Familiennachzug bei Eheschließung nach Flucht aus Herkunftsland

Einem Nachzug des Ehegatten eines subsidiär Schutzberechtigten steht der Umstand, dass die Ehe nicht bereits vor der Flucht geschlossen wurde, nicht entgegen, wenn der besondere Schutz von Ehe und Familie die Gestattung einer Wiederaufnahme der familiären Lebensgemeinschaft im Bundesgebiet gebietet. Dies hat das Bundesverwaltungsgericht am 17.12.2020 entschieden.

Eheschließung nach Flucht aus Syrien

Die Klägerin, eine syrische Frau, begehrt die Erteilung eines Visums zum Zweck des Familiennachzugs zu ihrem subsidiär schutzberechtigten Ehemann. Mit diesem floh sie nach eigenen Angaben im Jahr 2012 aus Syrien nach Jordanien. Dort schlossen sie im Juli 2014 die Ehe. Im März 2016 wurde ihr gemeinsamer Sohn geboren. Im September 2015 reiste der Ehemann in das Bundesgebiet ein. Nach Zuerkennung des subsidiären Schutzstatus wurde ihm 2017 eine Aufenthaltserlaubnis nach § 25 Abs. 2 Alt. 2 AufenthG erteilt. 2019 erteilte die beklagte Bundesrepublik dem Sohn ein nationales Visum zum Familiennachzug. Ein entsprechender Antrag der Mutter blieb ohne Erfolg. Das Verwaltungsgericht Berlin hat die insoweit erhobene Klage mit der Begründung abgewiesen, die Ehegatten hätten die Ehe nicht vor der Flucht geschlossen.

BVerwG hebt Urteil auf

Auf die Sprungrevision der Klägerin hat der Erste Revisionssenat des Bundesverwaltungsgerichts das Urteil aufgehoben und das Verfahren an das Verwaltungsgericht zurückverwiesen. Ein Anspruch des Ehepartners auf Erteilung eines Visums zum Zweck des Familiennachzugs zum subsidiär Schutzberechtigten scheide zwar gemäß § 36a Abs. 3 Nr. 1 AufenthG in der Regel aus, wenn die Ehe nicht bereits vor der Flucht geschlossen wurde. Eine Ausnahme von diesem Regelausschlussgrund könne sich entgegen der Auffassung des Verwaltungsgerichts jedoch nicht allein aus - im vorliegenden Fall nicht gegebenen - Situationen ergeben, die ihren Grund unmittelbar in der allgemeinen Lage im Herkunftsland des subsidiär Schutzberechtigten haben.
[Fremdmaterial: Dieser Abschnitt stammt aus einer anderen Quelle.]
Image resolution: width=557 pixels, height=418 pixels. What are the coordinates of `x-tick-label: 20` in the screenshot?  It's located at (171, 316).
Wiederherstellung der familiären Lebensgemeinschaft

Der besondere Schutz von Ehe und Familie gebiete es vielmehr, das Interesse an der Wiederherstellung der familiären Lebensgemeinschaft mit dem subsidiär Schutzberechtigten bereits bei der Prüfung eines Ausnahmefalles angemessen zu berücksichtigen. Dabei sei von maßgeblicher Bedeutung, ob der Familie eine Fortdauer der räumlichen Trennung zumutbar und eine Wiederaufnahme der familiären Lebensgemeinschaft in dem Aufenthaltsstaat des den Nachzug begehrenden Ehegatten möglich und zumutbar ist. Bei der Bemessung der zumutbaren Trennungsdauer sei dem Wohl eines gemeinsamen Kleinkindes besonderes Gewicht beizumessen.
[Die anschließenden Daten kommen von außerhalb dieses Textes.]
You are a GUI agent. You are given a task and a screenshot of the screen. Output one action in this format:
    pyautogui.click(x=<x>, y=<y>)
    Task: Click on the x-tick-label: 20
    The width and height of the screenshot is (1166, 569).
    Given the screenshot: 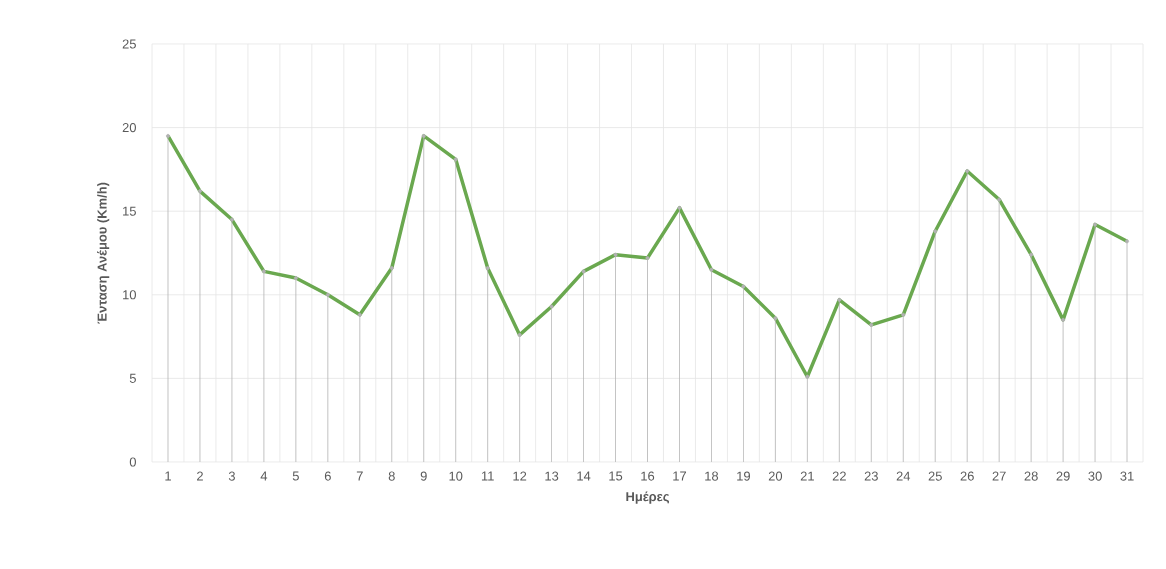 What is the action you would take?
    pyautogui.click(x=776, y=476)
Verpflichtung Deutschlands zur Erteilung eines Visums möglich

Mit Blick auf die in § 36a Abs. 2 Satz 2 AufenthG vorgesehene Beschränkung der Erteilung von monatlich höchstens 1.000 Visa könne es zudem geboten sein, die Beklagte zugleich für den Fall einer Nichtberücksichtigung bei der Auswahlentscheidung nach § 36a Abs. 2 Satz 1 AufenthG zur Erteilung eines Visums zum Zweck einer Aufnahme aus dem Ausland nach Maßgabe des § 22 Satz 1 AufenthG zu verpflichten, sofern der Schutz von Ehe und Familie verfassungsrechtlich ein solches Gewicht erreicht, dass der Nachzug im konkreten Einzelfall ausnahmsweise geboten ist. Demgegenüber stehe der Erteilung eines Visums zum Zweck des Nachzugs zu dem subsidiär Schutzberechtigten nach Maßgabe des § 36 Abs. 2 Satz 1 AufenthG entgegen, dass der Ehegatte nicht sonstiger Familienangehöriger im Sinne der Norm ist.

BVerwG, Urteil vom 17.12.2020 - 1 C 30.19

Redaktion beck-aktuell, 18. Dezember 2020.